== Segment start ==

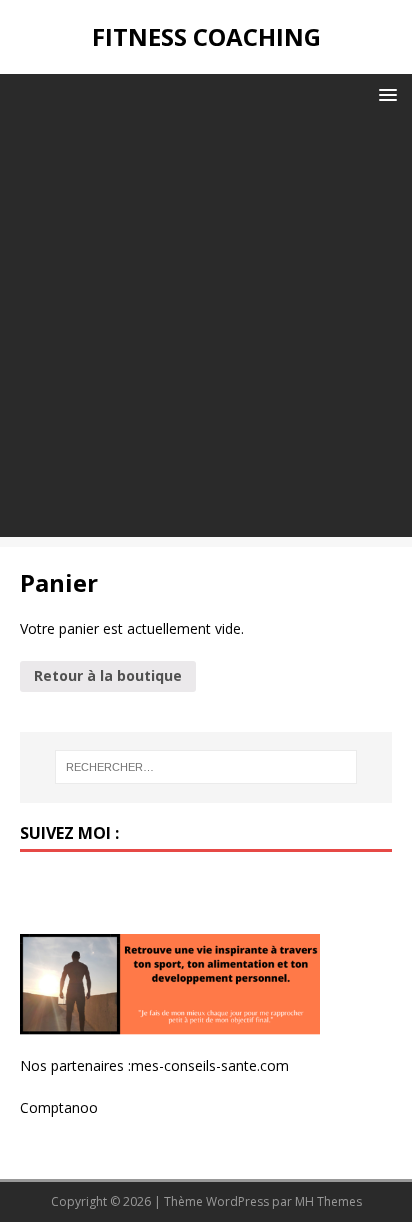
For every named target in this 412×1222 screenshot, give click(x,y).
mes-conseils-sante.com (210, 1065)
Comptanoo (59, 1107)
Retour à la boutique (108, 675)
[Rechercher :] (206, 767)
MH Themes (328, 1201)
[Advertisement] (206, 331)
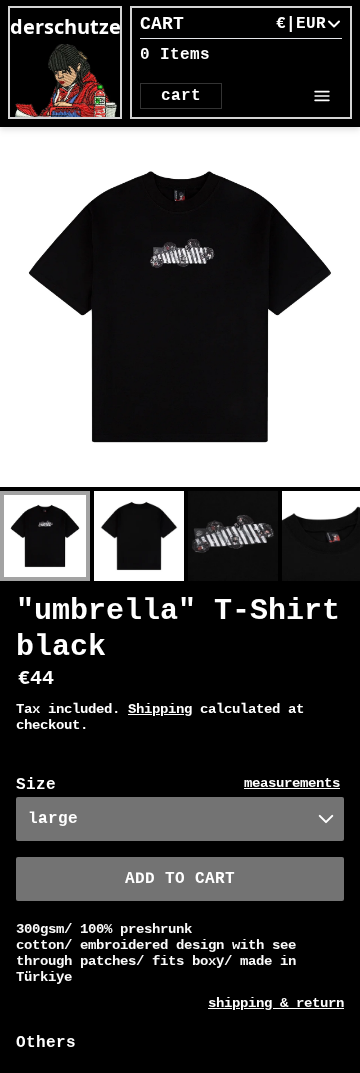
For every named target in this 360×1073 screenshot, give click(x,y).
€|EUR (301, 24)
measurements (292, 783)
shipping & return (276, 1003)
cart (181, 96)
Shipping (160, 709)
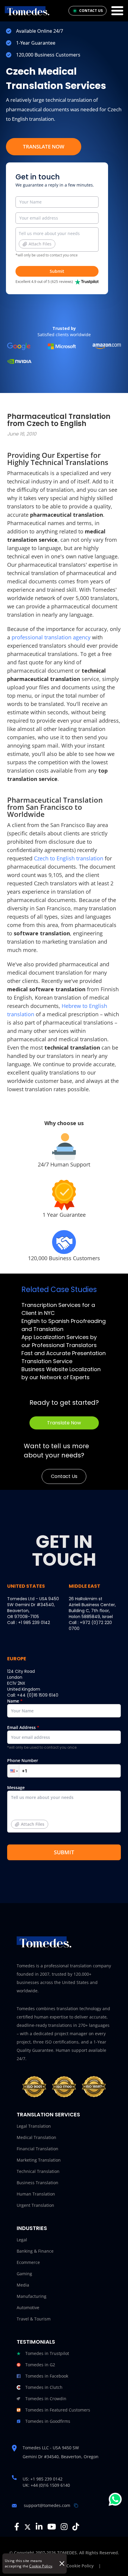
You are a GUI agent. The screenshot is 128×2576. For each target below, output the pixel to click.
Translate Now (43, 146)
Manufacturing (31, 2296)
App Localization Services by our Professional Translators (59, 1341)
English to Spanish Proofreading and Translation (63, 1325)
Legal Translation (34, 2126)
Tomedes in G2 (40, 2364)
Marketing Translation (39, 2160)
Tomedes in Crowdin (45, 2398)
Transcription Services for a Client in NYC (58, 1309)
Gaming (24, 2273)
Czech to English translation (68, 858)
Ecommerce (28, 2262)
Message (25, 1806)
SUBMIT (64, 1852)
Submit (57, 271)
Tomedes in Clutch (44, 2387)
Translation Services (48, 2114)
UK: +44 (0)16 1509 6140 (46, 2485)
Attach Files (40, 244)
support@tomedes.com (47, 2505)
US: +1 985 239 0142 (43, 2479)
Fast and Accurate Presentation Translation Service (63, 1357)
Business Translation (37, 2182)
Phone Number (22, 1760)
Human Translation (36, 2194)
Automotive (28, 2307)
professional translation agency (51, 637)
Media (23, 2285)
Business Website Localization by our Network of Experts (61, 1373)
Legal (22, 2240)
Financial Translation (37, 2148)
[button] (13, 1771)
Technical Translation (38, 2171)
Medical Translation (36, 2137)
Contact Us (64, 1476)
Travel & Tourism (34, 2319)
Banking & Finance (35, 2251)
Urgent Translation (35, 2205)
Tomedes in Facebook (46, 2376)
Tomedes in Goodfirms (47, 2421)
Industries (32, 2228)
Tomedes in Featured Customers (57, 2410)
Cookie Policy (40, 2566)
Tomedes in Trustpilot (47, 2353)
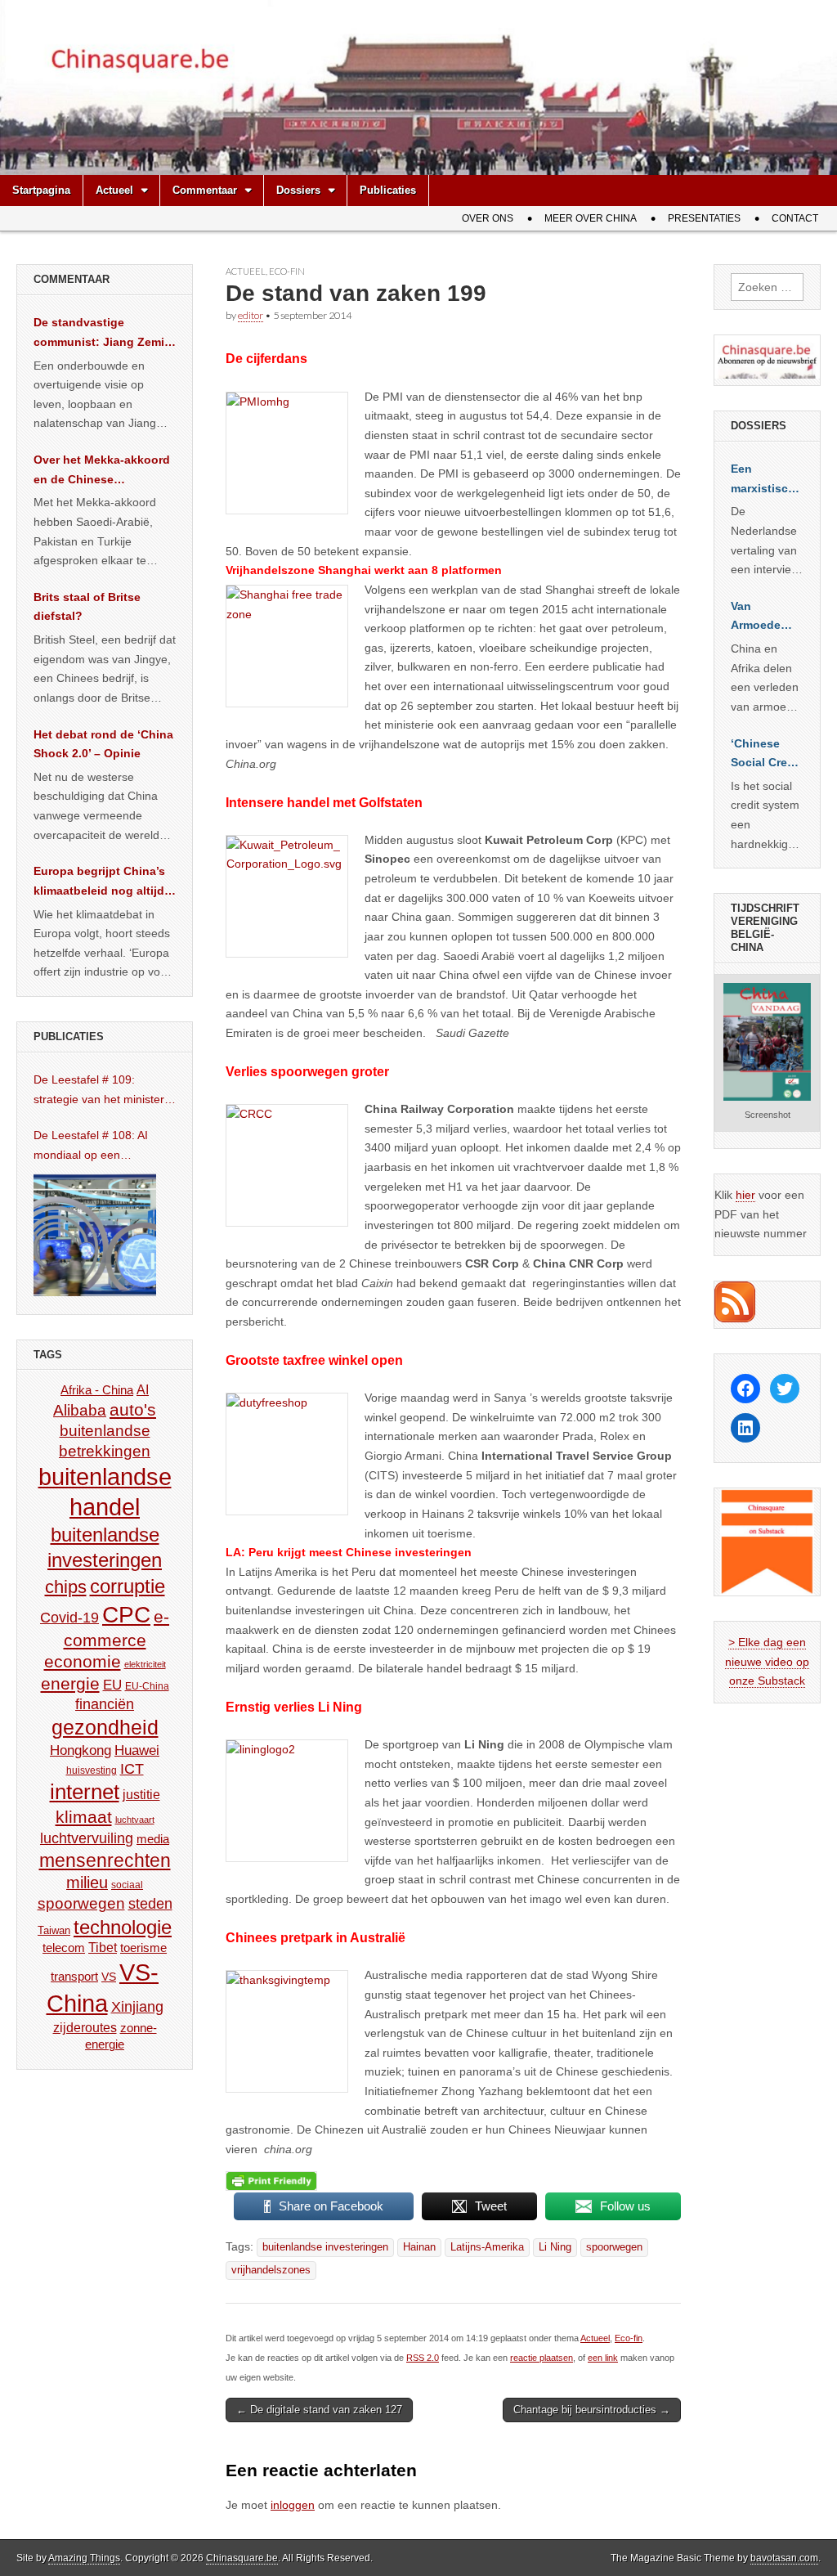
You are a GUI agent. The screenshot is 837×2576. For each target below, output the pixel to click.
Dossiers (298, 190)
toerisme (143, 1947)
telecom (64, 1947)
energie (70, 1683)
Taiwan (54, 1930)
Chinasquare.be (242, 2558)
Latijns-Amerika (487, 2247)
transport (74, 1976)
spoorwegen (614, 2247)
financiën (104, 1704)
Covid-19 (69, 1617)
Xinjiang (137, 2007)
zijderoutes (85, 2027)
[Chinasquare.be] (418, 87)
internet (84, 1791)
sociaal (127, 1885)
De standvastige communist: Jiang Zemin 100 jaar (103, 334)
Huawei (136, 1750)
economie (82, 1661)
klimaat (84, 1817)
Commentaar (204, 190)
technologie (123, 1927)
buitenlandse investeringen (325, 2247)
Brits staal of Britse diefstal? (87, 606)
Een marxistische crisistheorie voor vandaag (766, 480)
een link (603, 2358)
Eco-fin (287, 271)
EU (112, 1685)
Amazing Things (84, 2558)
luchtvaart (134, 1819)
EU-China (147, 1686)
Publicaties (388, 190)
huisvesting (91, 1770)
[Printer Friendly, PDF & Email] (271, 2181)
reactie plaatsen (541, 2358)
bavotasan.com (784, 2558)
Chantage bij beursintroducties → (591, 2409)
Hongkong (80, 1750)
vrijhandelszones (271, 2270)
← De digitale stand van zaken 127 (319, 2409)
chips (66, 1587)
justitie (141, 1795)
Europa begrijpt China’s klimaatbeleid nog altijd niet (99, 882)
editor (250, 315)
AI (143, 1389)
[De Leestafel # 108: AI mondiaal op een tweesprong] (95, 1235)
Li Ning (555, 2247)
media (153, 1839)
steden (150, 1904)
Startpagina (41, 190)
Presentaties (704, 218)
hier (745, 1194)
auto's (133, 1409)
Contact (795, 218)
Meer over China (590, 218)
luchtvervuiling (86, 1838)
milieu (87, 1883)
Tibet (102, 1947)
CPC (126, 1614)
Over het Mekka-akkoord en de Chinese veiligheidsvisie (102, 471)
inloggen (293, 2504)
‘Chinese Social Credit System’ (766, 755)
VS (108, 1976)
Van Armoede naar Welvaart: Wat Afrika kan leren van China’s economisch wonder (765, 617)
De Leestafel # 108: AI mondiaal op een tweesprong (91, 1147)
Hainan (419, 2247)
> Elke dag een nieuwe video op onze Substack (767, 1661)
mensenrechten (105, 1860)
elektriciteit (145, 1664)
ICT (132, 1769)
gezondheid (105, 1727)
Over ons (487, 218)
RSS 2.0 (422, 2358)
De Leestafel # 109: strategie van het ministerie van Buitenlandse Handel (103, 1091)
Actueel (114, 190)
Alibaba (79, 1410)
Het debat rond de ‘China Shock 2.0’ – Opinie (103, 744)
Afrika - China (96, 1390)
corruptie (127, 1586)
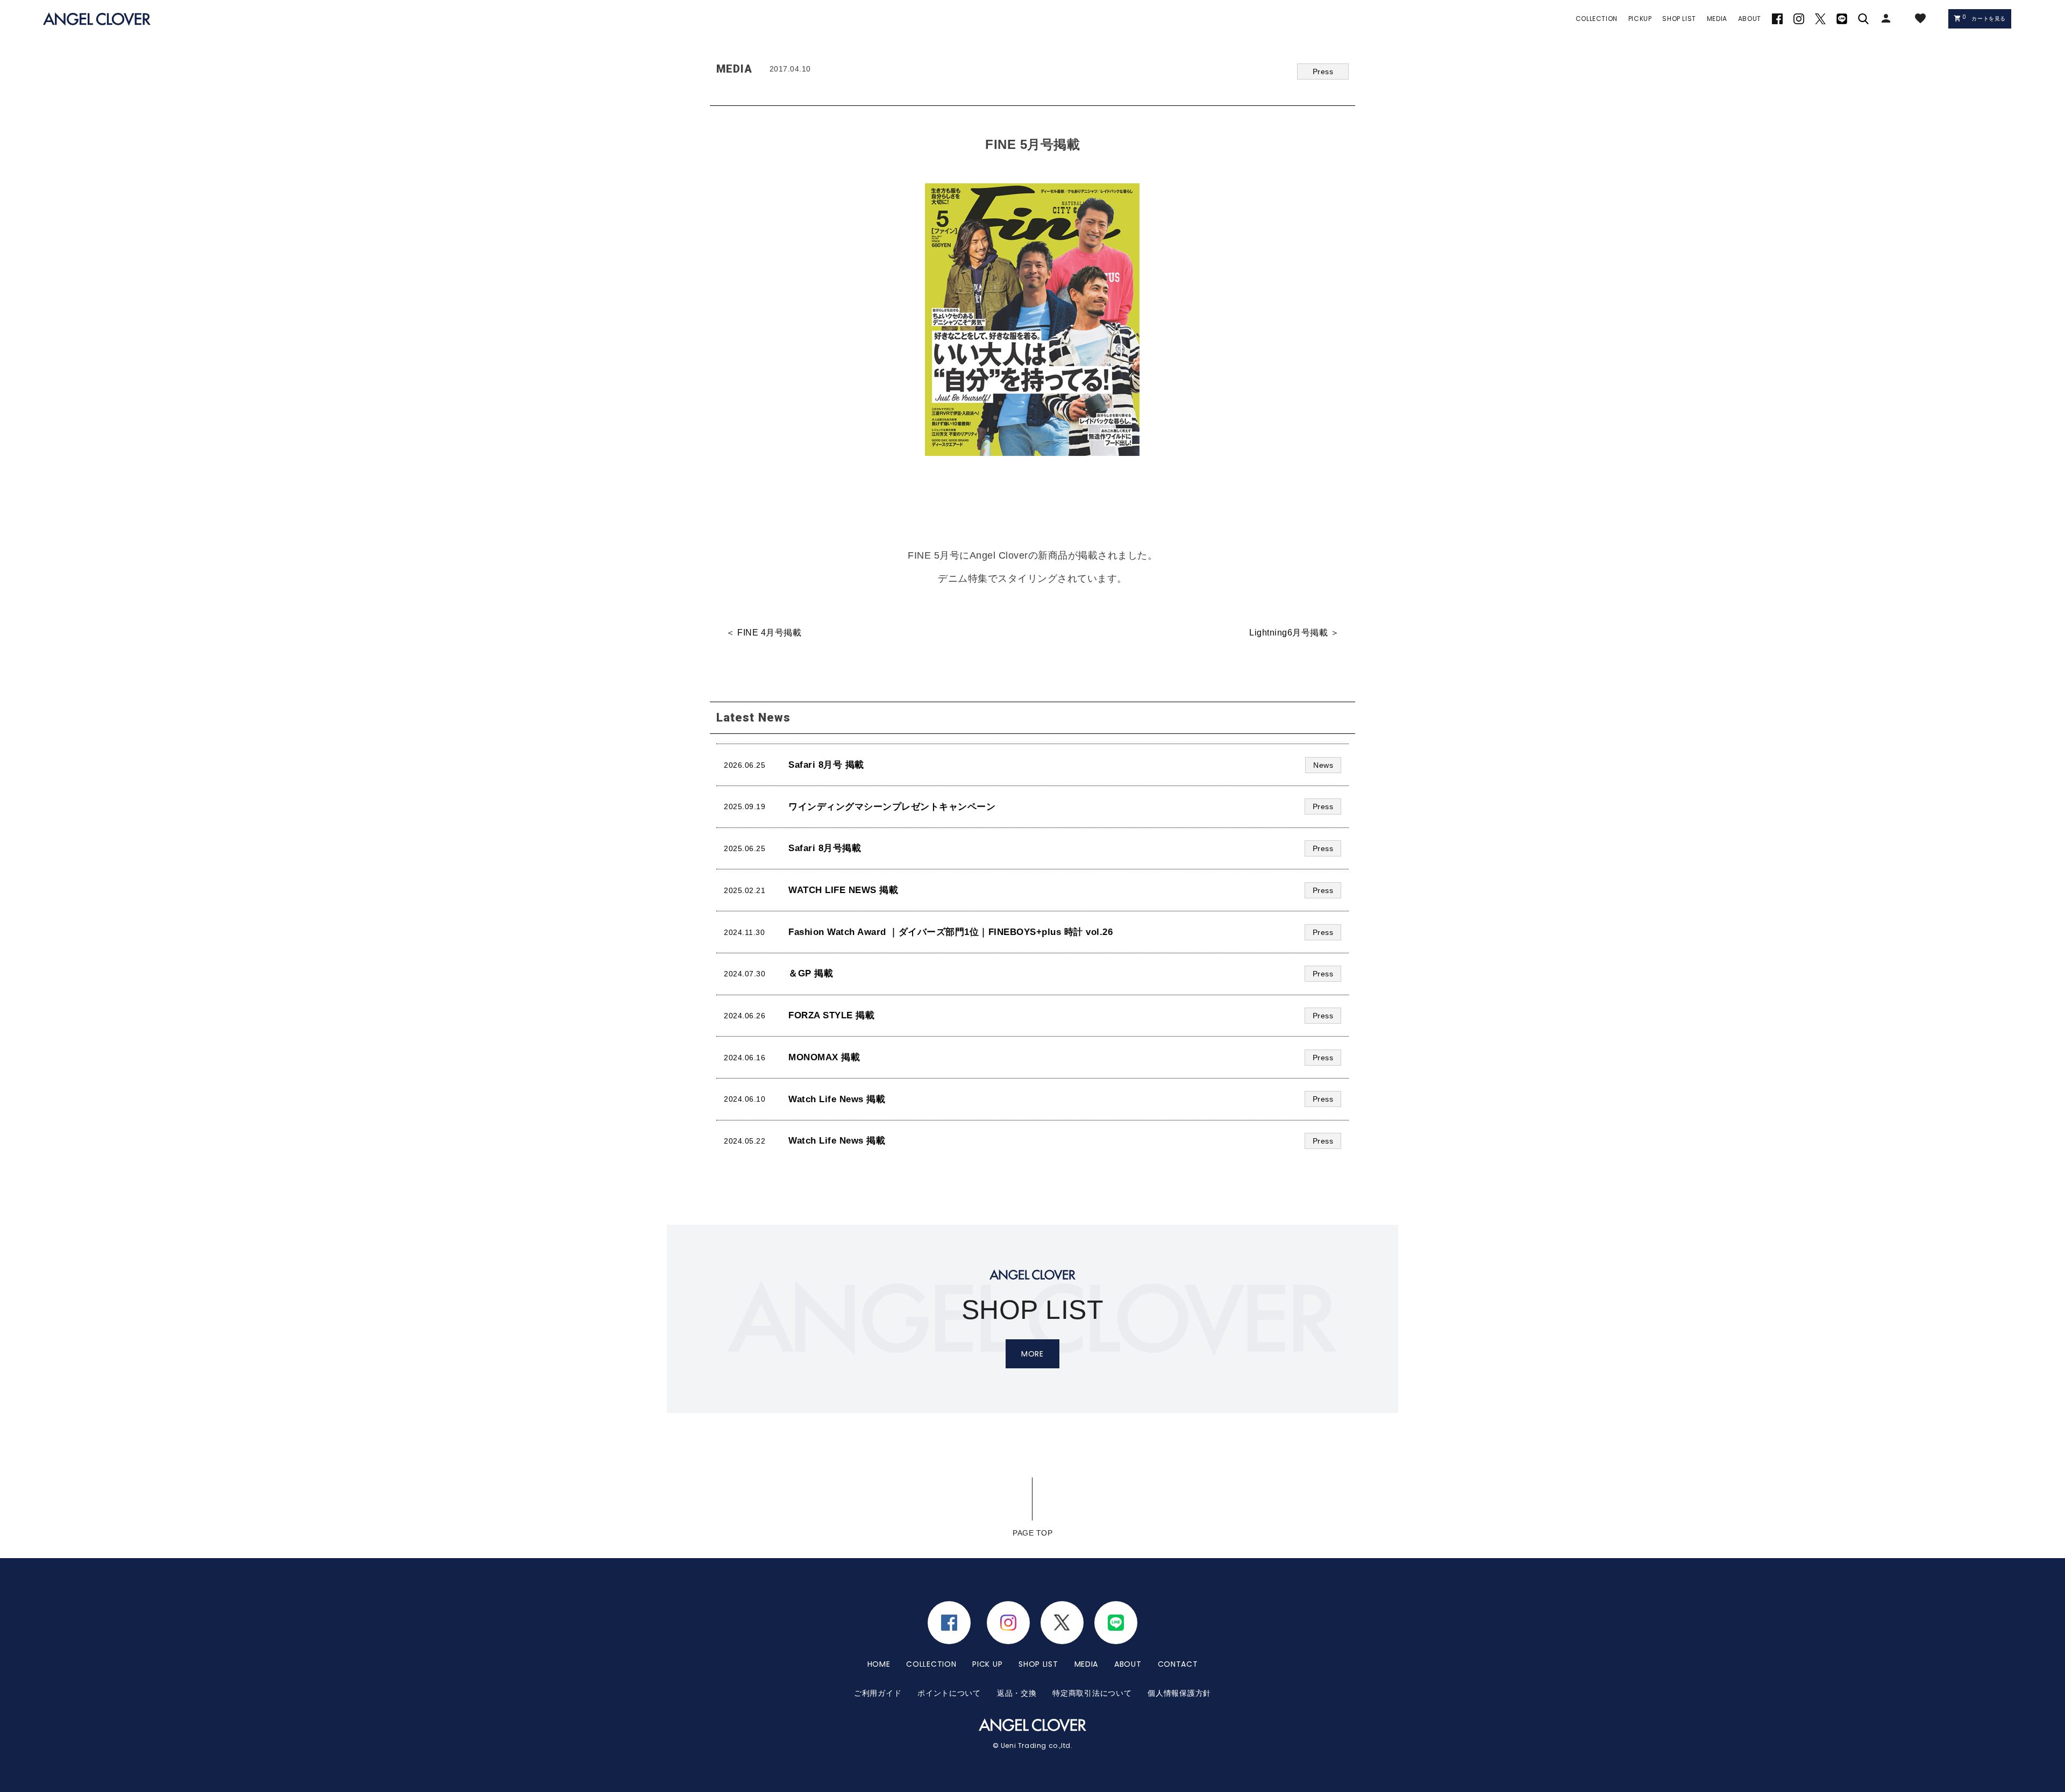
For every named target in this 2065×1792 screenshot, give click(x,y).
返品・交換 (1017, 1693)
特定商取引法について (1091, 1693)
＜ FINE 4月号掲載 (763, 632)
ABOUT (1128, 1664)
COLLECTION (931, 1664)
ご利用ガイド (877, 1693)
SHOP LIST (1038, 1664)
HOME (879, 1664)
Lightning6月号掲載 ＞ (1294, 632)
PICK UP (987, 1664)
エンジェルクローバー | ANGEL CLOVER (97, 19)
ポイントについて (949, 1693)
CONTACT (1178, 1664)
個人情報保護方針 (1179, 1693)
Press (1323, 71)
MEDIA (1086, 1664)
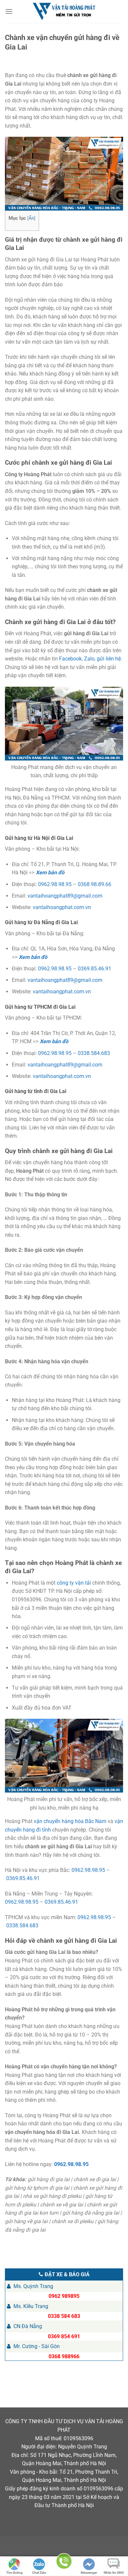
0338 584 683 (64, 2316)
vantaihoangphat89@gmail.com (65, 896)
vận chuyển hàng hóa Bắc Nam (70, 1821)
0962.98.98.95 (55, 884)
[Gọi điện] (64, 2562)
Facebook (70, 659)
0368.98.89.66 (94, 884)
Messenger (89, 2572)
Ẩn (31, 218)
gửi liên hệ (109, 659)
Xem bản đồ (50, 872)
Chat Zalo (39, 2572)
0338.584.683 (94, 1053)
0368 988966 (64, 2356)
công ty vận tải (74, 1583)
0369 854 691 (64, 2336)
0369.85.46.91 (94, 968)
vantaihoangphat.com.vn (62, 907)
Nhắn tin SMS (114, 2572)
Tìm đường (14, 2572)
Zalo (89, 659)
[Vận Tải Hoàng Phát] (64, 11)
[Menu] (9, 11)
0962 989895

== Segment end ==

#### Problem
Your answer must be exactly the lines from the one with "個人情報保護方針 (1179, 1693)" through the last line of the entries, both included, with no pictures; please add nothing else.

#### Exercise response
個人情報保護方針 (1179, 1693)
Press (1323, 71)
MEDIA (1086, 1664)
0338 584 683 (64, 2316)
vantaihoangphat89@gmail.com (65, 896)
vận chuyển hàng hóa Bắc Nam (70, 1821)
0962.98.98.95 (55, 884)
[Gọi điện] (64, 2562)
Facebook (70, 659)
0368.98.89.66 (94, 884)
Messenger (89, 2572)
Ẩn (31, 218)
gửi liên hệ (109, 659)
Xem bản đồ (50, 872)
Chat Zalo (39, 2572)
0338.584.683 (94, 1053)
0368 988966 (64, 2356)
công ty vận tải (74, 1583)
0369 854 691 (64, 2336)
0369.85.46.91 (94, 968)
vantaihoangphat.com.vn (62, 907)
Nhắn tin SMS (114, 2572)
Tìm đường (14, 2572)
Zalo (89, 659)
[Vận Tải Hoàng Phát] (64, 11)
[Menu] (9, 11)
0962 989895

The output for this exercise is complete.